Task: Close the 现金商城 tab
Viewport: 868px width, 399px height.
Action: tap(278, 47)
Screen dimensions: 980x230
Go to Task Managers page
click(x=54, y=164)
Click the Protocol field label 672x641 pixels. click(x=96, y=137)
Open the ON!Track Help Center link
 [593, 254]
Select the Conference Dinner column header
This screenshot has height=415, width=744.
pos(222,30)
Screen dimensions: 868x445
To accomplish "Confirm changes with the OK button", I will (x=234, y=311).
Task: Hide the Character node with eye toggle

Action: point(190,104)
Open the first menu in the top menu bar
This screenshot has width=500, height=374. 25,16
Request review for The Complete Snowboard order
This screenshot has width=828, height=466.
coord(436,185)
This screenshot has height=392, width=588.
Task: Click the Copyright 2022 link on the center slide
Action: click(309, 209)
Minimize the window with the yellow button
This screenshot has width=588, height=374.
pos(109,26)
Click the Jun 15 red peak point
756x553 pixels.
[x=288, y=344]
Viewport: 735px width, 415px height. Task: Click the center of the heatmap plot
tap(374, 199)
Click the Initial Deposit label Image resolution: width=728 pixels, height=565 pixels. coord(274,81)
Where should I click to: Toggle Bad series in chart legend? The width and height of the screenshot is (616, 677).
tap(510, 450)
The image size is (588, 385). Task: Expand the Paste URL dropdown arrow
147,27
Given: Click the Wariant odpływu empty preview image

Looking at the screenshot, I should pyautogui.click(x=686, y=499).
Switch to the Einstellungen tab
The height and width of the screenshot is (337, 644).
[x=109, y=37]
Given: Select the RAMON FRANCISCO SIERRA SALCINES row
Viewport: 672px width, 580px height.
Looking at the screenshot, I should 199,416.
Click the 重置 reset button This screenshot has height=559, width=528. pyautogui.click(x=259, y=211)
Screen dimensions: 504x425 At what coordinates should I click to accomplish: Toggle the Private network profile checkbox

## TASK GOAL:
Your task is to repeat the entries exactly.

## OUTPUT OF THE TASK:
Task: Close the 现金商城 tab
Viewport: 868px width, 399px height.
Action: tap(278, 47)
Screen dimensions: 980x230
Go to Task Managers page
click(x=54, y=164)
Click the Protocol field label 672x641 pixels. click(x=96, y=137)
Open the ON!Track Help Center link
 [593, 254]
Select the Conference Dinner column header
This screenshot has height=415, width=744.
pos(222,30)
Screen dimensions: 868x445
To accomplish "Confirm changes with the OK button", I will (x=234, y=311).
Task: Hide the Character node with eye toggle

Action: point(190,104)
Open the first menu in the top menu bar
This screenshot has width=500, height=374. 25,16
Request review for The Complete Snowboard order
This screenshot has width=828, height=466.
coord(436,185)
This screenshot has height=392, width=588.
Task: Click the Copyright 2022 link on the center slide
Action: click(309, 209)
Minimize the window with the yellow button
This screenshot has width=588, height=374.
pos(109,26)
Click the Jun 15 red peak point
756x553 pixels.
[x=288, y=344]
Viewport: 735px width, 415px height. Task: Click the center of the heatmap plot
tap(374, 199)
Click the Initial Deposit label Image resolution: width=728 pixels, height=565 pixels. coord(274,81)
Where should I click to: Toggle Bad series in chart legend? The width and height of the screenshot is (616, 677).
tap(510, 450)
The image size is (588, 385). Task: Expand the Paste URL dropdown arrow
147,27
Given: Click the Wariant odpływu empty preview image

Looking at the screenshot, I should pyautogui.click(x=686, y=499).
Switch to the Einstellungen tab
The height and width of the screenshot is (337, 644).
[x=109, y=37]
Given: Select the RAMON FRANCISCO SIERRA SALCINES row
Viewport: 672px width, 580px height.
Looking at the screenshot, I should 199,416.
Click the 重置 reset button This screenshot has height=559, width=528. pyautogui.click(x=259, y=211)
Screen dimensions: 504x425 At what coordinates should I click to accomplish: Toggle the Private network profile checkbox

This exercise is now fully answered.